> **Supplied material**

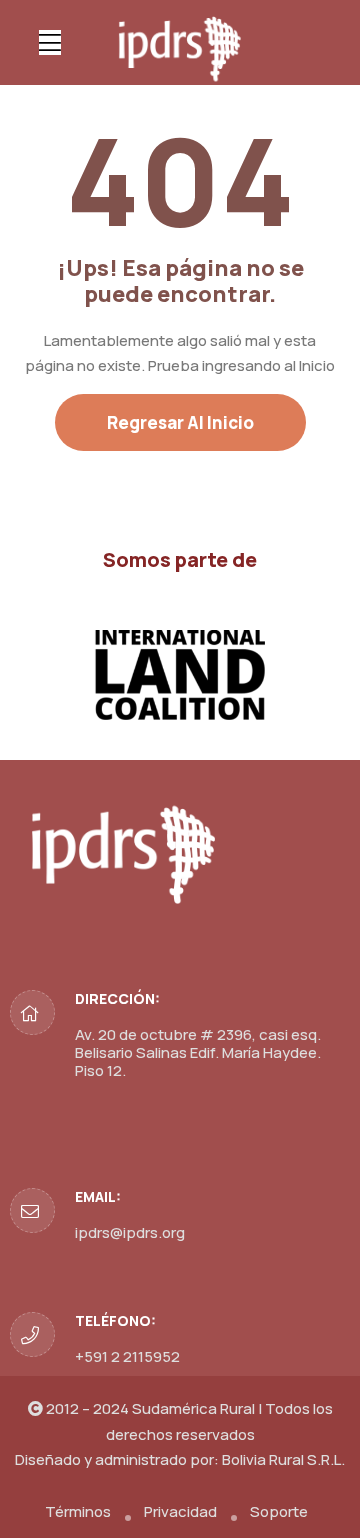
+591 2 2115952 (127, 1356)
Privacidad (180, 1511)
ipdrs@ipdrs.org (130, 1232)
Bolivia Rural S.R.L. (283, 1459)
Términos (78, 1511)
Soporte (279, 1511)
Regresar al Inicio (180, 422)
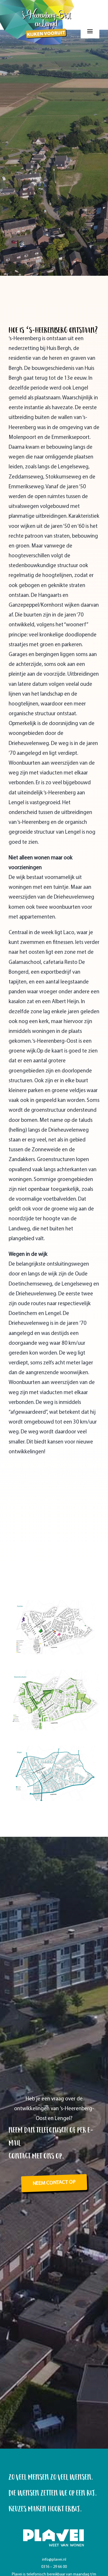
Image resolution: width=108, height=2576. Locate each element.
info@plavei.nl (54, 2560)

> **Directions**
Everything from the line with "ipdrs@ipdrs.org (130, 1232)" through the last line above must be repeated exactly, except the pictures.

> **Solution to the exercise**
ipdrs@ipdrs.org (130, 1232)
Bolivia Rural S.R.L. (283, 1459)
Términos (78, 1511)
Soporte (279, 1511)
Regresar al Inicio (180, 422)
Image resolution: width=108, height=2576. Locate each element.
info@plavei.nl (54, 2560)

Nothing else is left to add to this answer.